Сам Анненский, в посмертной статье — «Что такое поэзия?» (набросок вступления к его «Тихим песням», написанный в 1903 году и появившийся в «Аполлоне» только в 1911), — дает определение поэзии, которое, на мой взгляд, тоже многое объясняет в его собственных стихах. Вот несколько выдержек: «Поэзии приходится говорить словами, т. е. символами психических актов, а между теми и другими может быть установлено лишь весьма приблизительное и, притом, чисто условное отношение… Вся их сила (созданий поэзии), ценность и красота лежит вне их, она заключается в поэтическом гипнозе. Причем гипноз этот, в отличие от медицинского, оставляет свободной мысль человека и даже усиливает в ней ее творческий момент. Поэзия приятна нам тем, что заставляет нас тоже быть немножко поэтами и тем разнообразит наше существование. Музыка стиха или прозы, или той новой формы творчества, которая в наши дни (Метерлинк, Клодель) рождается от таинственного союза стиха с прозой, не идет далее аккомпанемента к полету тех мистически окрашенных и тающих облаков, что проносятся в нашей душе под наплывом поэтических звукосочетаний.
В этих облаках есть, пожалуй, и слезы наших воспоминаний, и лучи наших грез, иногда в них мелькают даже силуэты милых нам лиц, но было бы непростительной грубостью принимать эти мистические испарения за сознательные или даже ясные отображения тех явлений, которые носят с ними одинаковые имена… Ни одно великое произведение поэзии не остается досказанным при жизни поэта, но зато в его символах надолго остаются как бы вопросы, влекущие к себе человеческую мысль. Не только поэт, критик или артист, но даже зритель и читатель вечно творят Гамлета. Поэт не создает образов, но он бросает векам проблемы. Создания поэзии проектируются в бесконечность. Души проникают в них отовсюду, причудливо пролагая по этим облачным дворцам вечно новые галереи, и они могут блуждать там веками, встречаясь только случайно»…

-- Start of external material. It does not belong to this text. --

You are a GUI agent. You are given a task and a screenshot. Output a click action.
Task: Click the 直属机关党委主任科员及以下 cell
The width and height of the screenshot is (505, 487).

То, что говорит Вячеслав Иванов об Анненском и сам он о себе — не так уж несогласуемо (тем более, что далеко не все стихи его ассоциативно-символичны). Анненский-символист действительно далек от символической русской «школы», с Андреем Белым, Блоком и тем же Ивановым. Он никогда в потусторонне-сущее путей не указывает и заклинательной магией не насыщает своих эпитетов и сравнений. Символы ему служат только для углубления и заострения чувства реальности; символы у Анненского — эстетическое средство выразительности, а не трамплины для прыжков на метафизические высоты. Он ближе к символисту-Гёте, сказавшему, что «всё преходящее символ». Еще ближе к Бодлэру и к Верлэну, лиризм которых он так удачно сравнивает с гипнозом. Он верил человеческому слову как орудию иррациональной мысли, если можно так сказать, — отсюда его благоговение и почти испуг перед словом, когда оно звучит из недр созерцательной муки. Конечно — не внешнее, буквенное слово, а слово-мысль, слово-прозрение… Недаром в письме к Максимилиану Волошину он написал: «В поэзии у мысли страшная ответственность… И согбенные, часто недоумевающие, очарованные, а иногда — и нередко — одураченные словом, мы-то понимаем, какая это святыня, сила и красота… А разве многие понимают, что такое Слово у нас?» («Аполлон», янв. 1910).